The foreman came out of his office and said, “Sabik, let’s go for a walk.” So, Jim, the foreman, and I walked over to the dumped, covered material. The foreman asked Jim, “This is where you dumped last night and this is the material, right?” “Yes. It is the same,” Jim replied. The foreman called on his 2-way radio and asked for a loader. He then said, “Jim, pull over here to load up your truck and trailer.” Jim agreed, but made a note to the foreman, “But you told me this last batch of ore was not ready to ship.” The foreman replied, “Oh, it’s okay. Don’t worry about it.” After getting the truck loaded and tarped, the foreman asked Jim asked to re-weigh so that it would have that day’s date on the weigh slip.
After the truck was weighed, Jim was told to get the weigh ticket, which he did. The foreman and I were standing on the platform near the truck scales. The foreman said, “Driver, have you got your new weigh ticket?” Jim said yes.
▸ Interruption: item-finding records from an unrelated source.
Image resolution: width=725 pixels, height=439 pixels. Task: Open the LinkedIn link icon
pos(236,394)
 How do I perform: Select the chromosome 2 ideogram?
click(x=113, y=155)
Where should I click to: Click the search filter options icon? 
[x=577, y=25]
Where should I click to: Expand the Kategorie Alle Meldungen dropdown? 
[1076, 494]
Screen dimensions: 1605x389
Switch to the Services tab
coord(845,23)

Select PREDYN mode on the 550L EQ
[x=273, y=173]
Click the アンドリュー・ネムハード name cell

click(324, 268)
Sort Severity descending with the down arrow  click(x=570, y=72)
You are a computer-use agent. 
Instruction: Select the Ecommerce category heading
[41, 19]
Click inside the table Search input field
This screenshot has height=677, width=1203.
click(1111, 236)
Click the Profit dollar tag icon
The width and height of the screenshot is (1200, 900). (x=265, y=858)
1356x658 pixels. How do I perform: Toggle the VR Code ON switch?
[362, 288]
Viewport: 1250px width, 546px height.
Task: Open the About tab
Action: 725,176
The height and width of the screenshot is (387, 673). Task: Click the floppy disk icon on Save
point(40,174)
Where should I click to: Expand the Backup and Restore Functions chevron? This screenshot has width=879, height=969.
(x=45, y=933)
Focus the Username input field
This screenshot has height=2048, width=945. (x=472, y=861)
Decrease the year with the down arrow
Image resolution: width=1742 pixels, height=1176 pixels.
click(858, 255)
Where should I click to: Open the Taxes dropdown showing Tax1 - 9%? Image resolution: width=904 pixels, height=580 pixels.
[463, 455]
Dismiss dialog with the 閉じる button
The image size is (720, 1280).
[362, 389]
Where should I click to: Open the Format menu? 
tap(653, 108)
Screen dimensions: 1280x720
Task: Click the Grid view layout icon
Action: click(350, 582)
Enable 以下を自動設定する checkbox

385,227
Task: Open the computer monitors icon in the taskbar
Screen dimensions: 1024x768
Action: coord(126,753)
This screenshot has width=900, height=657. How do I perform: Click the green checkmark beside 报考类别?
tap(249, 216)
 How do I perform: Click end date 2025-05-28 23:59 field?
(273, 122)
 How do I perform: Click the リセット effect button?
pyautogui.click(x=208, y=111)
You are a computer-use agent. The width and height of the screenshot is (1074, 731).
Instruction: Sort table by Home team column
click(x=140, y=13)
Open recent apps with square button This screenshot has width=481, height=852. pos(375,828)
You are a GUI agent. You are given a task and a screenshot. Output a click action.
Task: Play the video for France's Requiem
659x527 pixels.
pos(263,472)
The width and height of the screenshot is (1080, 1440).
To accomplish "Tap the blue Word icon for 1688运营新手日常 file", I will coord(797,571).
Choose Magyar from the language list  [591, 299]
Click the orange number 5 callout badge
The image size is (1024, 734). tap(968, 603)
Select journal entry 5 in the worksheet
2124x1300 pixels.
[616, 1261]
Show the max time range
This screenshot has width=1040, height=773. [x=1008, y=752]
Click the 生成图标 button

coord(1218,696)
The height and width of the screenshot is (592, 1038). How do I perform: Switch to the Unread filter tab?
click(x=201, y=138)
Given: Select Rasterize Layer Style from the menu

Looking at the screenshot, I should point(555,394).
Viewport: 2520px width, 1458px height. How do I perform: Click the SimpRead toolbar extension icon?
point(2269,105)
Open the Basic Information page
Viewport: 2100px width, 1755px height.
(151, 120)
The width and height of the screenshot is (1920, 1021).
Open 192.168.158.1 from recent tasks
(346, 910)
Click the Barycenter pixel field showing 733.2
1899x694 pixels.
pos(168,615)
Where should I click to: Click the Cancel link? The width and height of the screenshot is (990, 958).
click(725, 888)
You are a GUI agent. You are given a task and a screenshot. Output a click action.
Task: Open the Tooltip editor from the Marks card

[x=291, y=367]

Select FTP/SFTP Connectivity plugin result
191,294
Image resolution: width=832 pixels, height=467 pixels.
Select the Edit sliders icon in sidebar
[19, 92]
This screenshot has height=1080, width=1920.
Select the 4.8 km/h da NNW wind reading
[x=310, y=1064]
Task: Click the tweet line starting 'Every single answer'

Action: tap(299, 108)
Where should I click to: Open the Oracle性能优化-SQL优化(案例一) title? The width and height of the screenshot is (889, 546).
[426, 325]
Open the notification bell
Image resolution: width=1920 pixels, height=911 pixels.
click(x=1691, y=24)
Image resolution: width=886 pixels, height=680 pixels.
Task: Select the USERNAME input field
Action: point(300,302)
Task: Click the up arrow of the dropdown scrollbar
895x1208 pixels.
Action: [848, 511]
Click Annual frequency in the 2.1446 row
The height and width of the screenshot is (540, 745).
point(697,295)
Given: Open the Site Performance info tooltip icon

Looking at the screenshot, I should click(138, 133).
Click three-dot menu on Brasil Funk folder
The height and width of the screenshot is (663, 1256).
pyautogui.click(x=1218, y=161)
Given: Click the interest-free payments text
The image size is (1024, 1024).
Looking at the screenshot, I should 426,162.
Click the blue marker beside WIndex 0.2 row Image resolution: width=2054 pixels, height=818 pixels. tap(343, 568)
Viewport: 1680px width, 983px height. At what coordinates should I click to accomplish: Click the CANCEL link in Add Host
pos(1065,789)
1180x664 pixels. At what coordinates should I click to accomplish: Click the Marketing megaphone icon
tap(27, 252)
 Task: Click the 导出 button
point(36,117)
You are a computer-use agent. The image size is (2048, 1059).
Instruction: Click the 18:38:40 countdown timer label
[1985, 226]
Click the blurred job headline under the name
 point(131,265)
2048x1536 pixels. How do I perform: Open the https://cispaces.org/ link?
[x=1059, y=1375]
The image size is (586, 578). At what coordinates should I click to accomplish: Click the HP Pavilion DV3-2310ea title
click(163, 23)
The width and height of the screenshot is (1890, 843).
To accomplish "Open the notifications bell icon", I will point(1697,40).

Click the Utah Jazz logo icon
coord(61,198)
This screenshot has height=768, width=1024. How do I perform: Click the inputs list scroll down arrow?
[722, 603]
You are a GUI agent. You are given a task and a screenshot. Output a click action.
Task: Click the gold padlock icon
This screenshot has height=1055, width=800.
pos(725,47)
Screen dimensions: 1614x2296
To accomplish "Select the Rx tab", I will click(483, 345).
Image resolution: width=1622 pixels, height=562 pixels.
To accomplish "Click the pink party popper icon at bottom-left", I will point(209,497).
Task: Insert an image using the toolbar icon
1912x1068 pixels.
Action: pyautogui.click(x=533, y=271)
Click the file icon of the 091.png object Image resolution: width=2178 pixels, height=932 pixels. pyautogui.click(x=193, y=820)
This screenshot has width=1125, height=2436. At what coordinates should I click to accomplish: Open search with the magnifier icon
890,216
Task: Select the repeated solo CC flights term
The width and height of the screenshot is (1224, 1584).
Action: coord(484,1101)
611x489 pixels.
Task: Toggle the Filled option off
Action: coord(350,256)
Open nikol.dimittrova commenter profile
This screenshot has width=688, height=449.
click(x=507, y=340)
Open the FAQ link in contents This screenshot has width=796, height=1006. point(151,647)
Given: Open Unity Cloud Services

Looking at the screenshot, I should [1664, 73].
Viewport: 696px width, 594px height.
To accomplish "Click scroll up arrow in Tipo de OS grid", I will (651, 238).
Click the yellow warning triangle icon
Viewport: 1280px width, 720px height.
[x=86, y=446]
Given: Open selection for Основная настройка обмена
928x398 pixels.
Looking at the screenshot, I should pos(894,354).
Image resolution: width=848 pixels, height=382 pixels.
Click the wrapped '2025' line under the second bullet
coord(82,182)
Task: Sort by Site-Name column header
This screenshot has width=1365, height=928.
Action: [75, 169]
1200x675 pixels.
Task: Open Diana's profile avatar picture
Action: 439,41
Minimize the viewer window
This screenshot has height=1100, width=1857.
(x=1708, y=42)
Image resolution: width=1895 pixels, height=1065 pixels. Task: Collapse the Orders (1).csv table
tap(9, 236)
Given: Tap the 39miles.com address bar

The foreman then said to me, “Sabik, this is the weigh slip with yesterday’s date and this is of today’s date. What do you notice?”
Jim was putting on the tarps on his truck and trailer, but I called him over.
I inquired, “These are yesterday’s slips and these are today’s. What happened with the weight?” Jim said, “I don’t know.”
I looked at the foreman and asked, “What do you think happened?” The foreman turned to me and Jim and said, “Jim, you are not telling the truth here. Yesterday, as you were loading your truck, you put in one bucket of ore in you truck box. Then you asked your lady friend to look at the scale, and in the meantime, you put the bucked into the truck to make it look like you had more weight. Then, you deliberately punched in the wrong phony weights. Then, Jim, you did the same thing with your trailer load. After getting your weigh tickets punched, you proceeded to the guard shack to get your bill of loading. Luckily, one of my employees saw you put the bucket in your truck box and push it down so it seems like you have more weight. That’s when he called me. If he didn’t notice that you had done this, you would have left with less weight than you claimed you had, which is not right. Then, Jim, tell Sabik what happened next.” Jim said, “Sabik, I was told to dump the load over here.”
I was already mad at this stupid thing Jim had done. So there I was, looking bad because Mindy and I had a good working relationship with Arrow and Newmont (Princeton) Mining Company. The mine foreman looked at me and said, “Sabik, what do you think?” I then made a decision. I said to JIm, “Sorry, Jim. Dump this load here in the warehouse and you go without a load.” The foreman thanked me and I proceeded to get loaded and left. Oh, boy, this mistake could have caused my company’s reputation to be tarnished, but thankfully this guy’s deceit was caught.